I was recently out on patrol with the Police to review the current state of the town centre. My colleague, Councillor John Cook who covers Community Safety, and I walked round with Superintendent Andy Martin (Ipswich area commander) and Inspector Nicola Turner (Ipswich Central commander).

We started outside the Town Hall, where we met two Police Community Support Officers (PCSOs).

The PCSOs provide a high visibility presence, tackle anti-social behaviour and deal with minor offences.

These officers are funded by a grant that Ipswich Borough Council (IBC) has received.

I do see them around, in fact last time I was in the town centre I saw two PCSOs with two Street Rangers and two uniformed constables dealing with an issue on the Cornhill.

We started in the area between McDonald’s on Tavern Street and St Lawrence church.

IBC has done work around St Lawrence church to clear vegetation and fit cameras. This has improved the area, which has had problems due to anti-social behaviour and drug usage.

The businesses around the churchyard have noticed a considerable reduction in anti-social behaviour and are satisfied with how things are progressing.

A lot of work has been done in this area by the police ‘Kestrel’ team, which is based at Princes Street.

The kestrel name reflects the way they work –hovering around the hotspots in the town centre and pouncing on those causing the trouble.

The area is a lot quieter in the evenings due to their efforts, reducing the impact of the various groups that used to hang around in that area. Apparently, the police team go into McDonald’s and chase out people who are not eating!
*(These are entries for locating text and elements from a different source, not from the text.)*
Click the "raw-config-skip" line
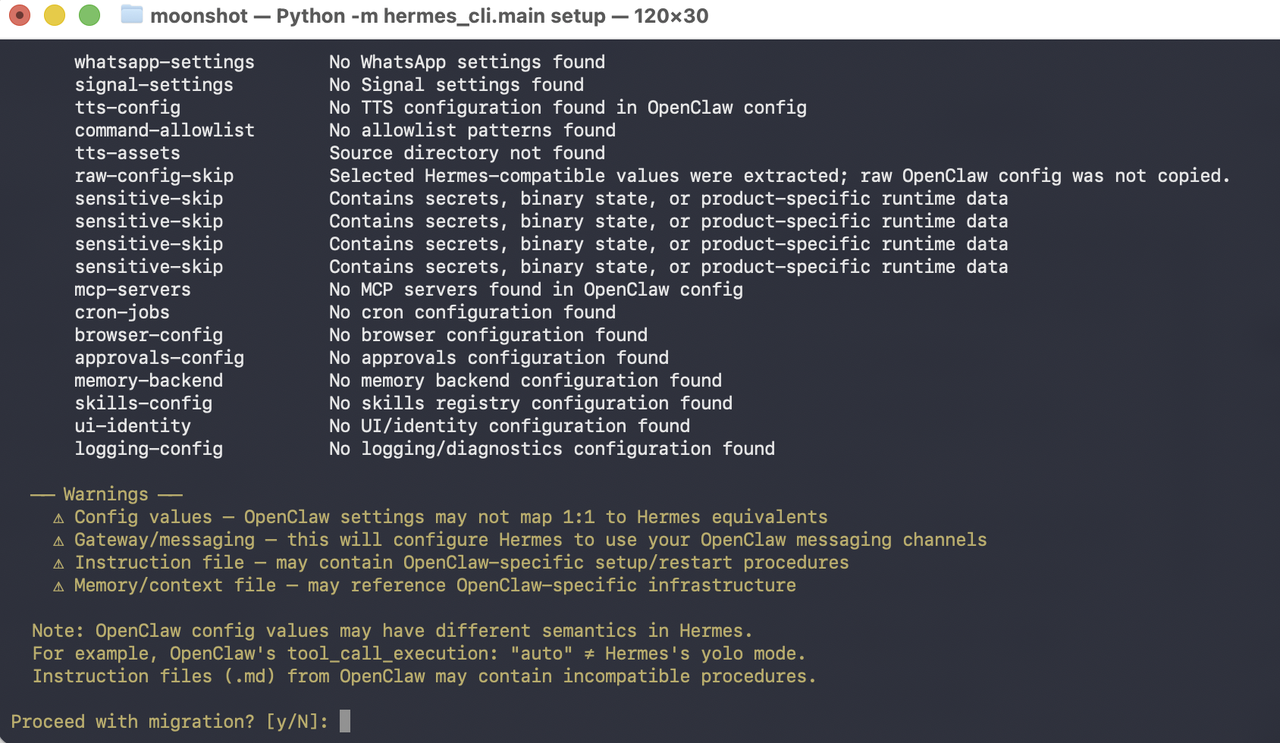 (153, 175)
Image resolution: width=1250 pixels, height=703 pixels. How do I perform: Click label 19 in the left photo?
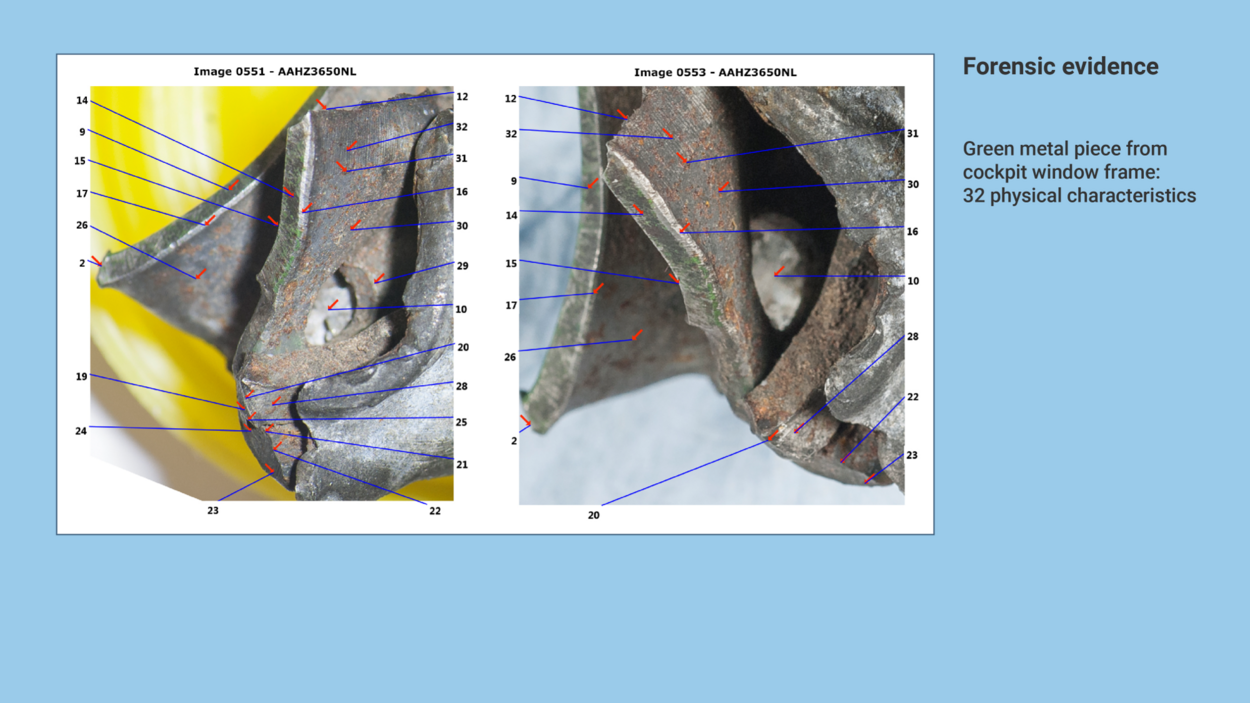82,377
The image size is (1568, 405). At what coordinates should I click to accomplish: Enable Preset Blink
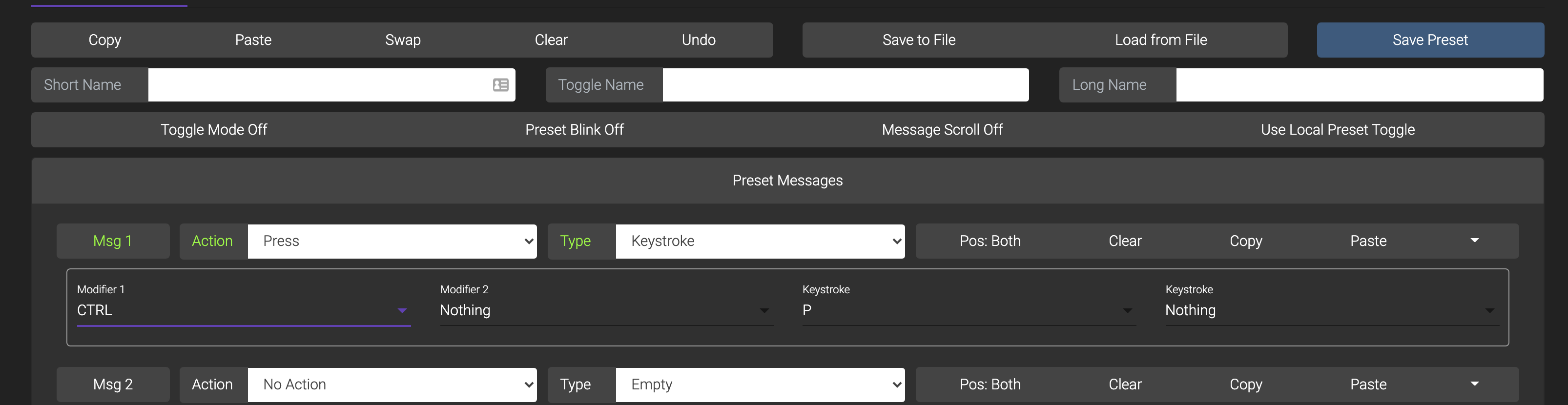tap(574, 129)
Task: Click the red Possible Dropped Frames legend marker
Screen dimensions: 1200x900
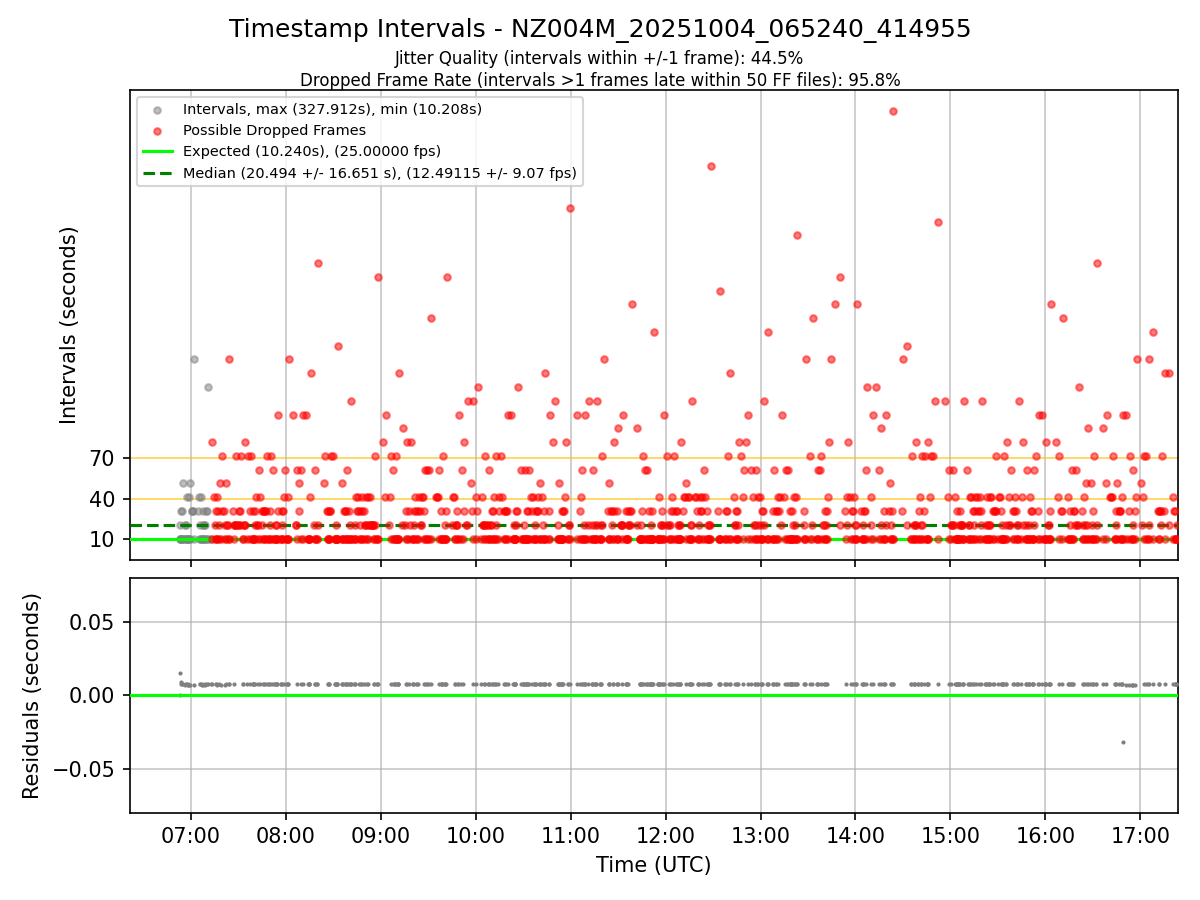Action: pyautogui.click(x=155, y=131)
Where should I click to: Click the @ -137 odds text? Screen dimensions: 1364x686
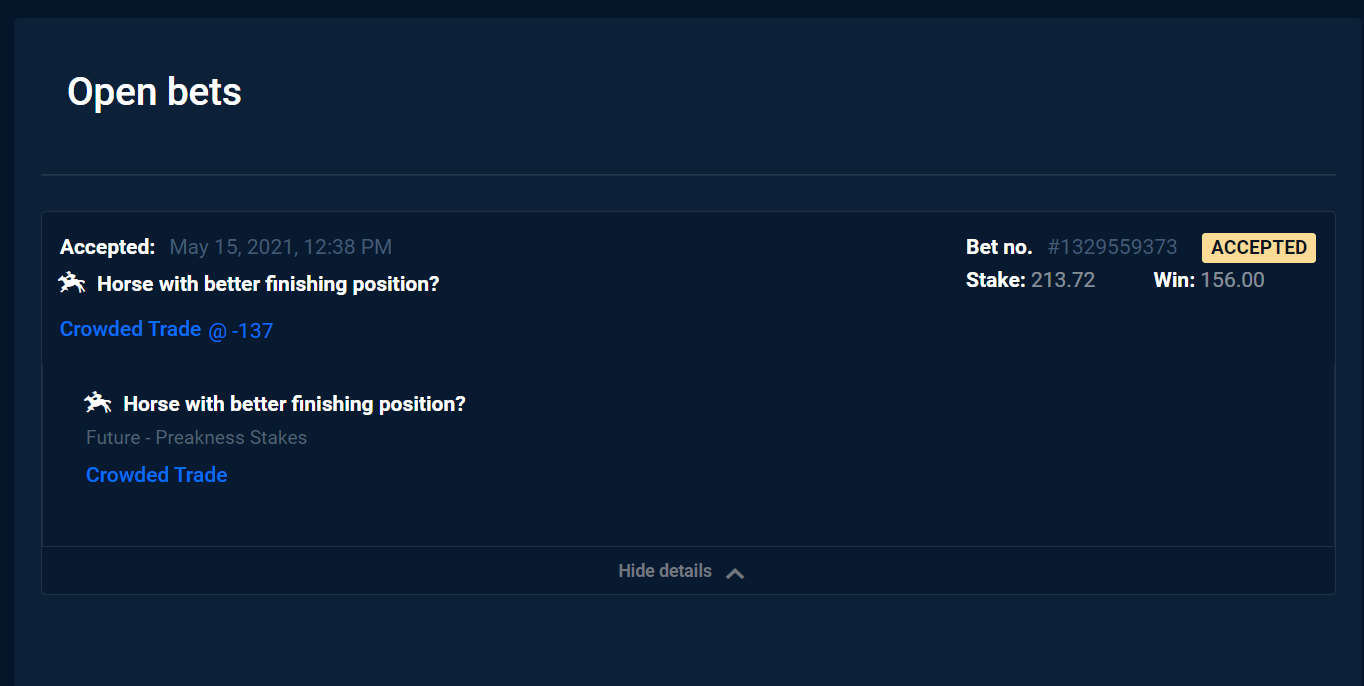tap(241, 331)

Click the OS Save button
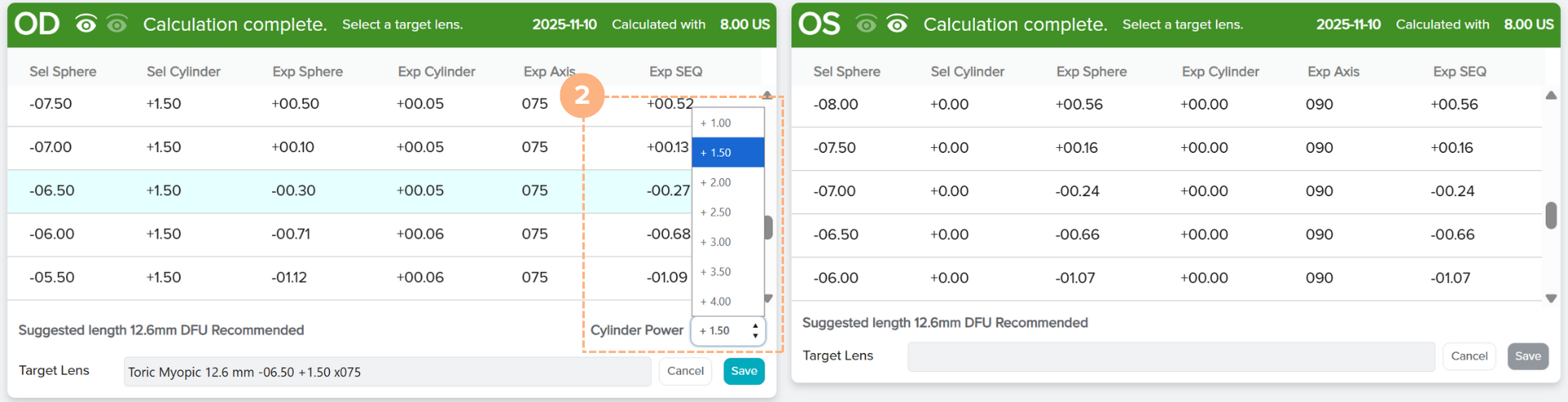point(1527,356)
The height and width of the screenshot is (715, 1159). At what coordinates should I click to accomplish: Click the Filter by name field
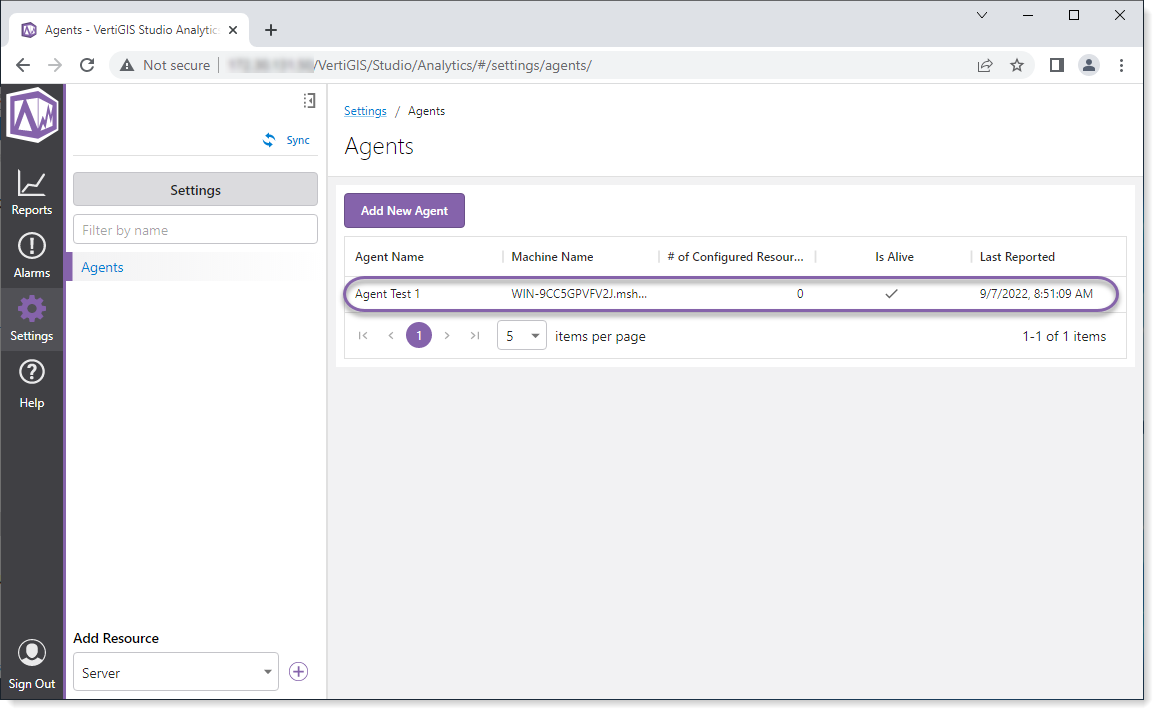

We moved to the Cattle Market bus station, where there has been some anti-social behaviour recently. There are concrete block seats at the far end, outside of CCTV range, which attract anti-social behaviour.

Sure enough, a group of street drinkers were there.

Inspector Turner was straight on the radio which resulted in two PCSOs and a police car arriving promptly. Councillor Cook and his IBC team have now managed to have those blocks removed.

We moved to Maple Park. On the way up Norwich Road, there was a discussion on the multi-cultural nature of the area.

The point was made that there were problems with the Polish community about ten years ago – mainly about drinking.

However, there were few police issues now. Perhaps new communities take a while to settle in?

IBC has invested in a new playpark, CCTV and other community improvements in the Maple Park area.

We spotted trees that had a lot of low-level growth, which needs clearing to help people feel safe, and this has been passed on to IBC Parks for pruning.

It was quiet when we were there, but I know the playpark is well used outside of school hours.

The improved police presence, with co-operation from IBC and funding from the Safer Streets programmes has made a difference.

May 2023 saw half the number of violent offences than October last year and a third lower than the previous May. Overall crime in Ipswich Central is down 28% year-on-year.

Superintendent Martin said that improving the perception and safety of Ipswich has always been a priority for him.

He is also keen to stress that it's not the police’s job to tell people Ipswich is safe, but to show them Ipswich is safe.

More police officers are working in the town centre, there is more CCTV and crime is being designed out.

I hope that my experience shows that Ipswich isn’t a no-go zone.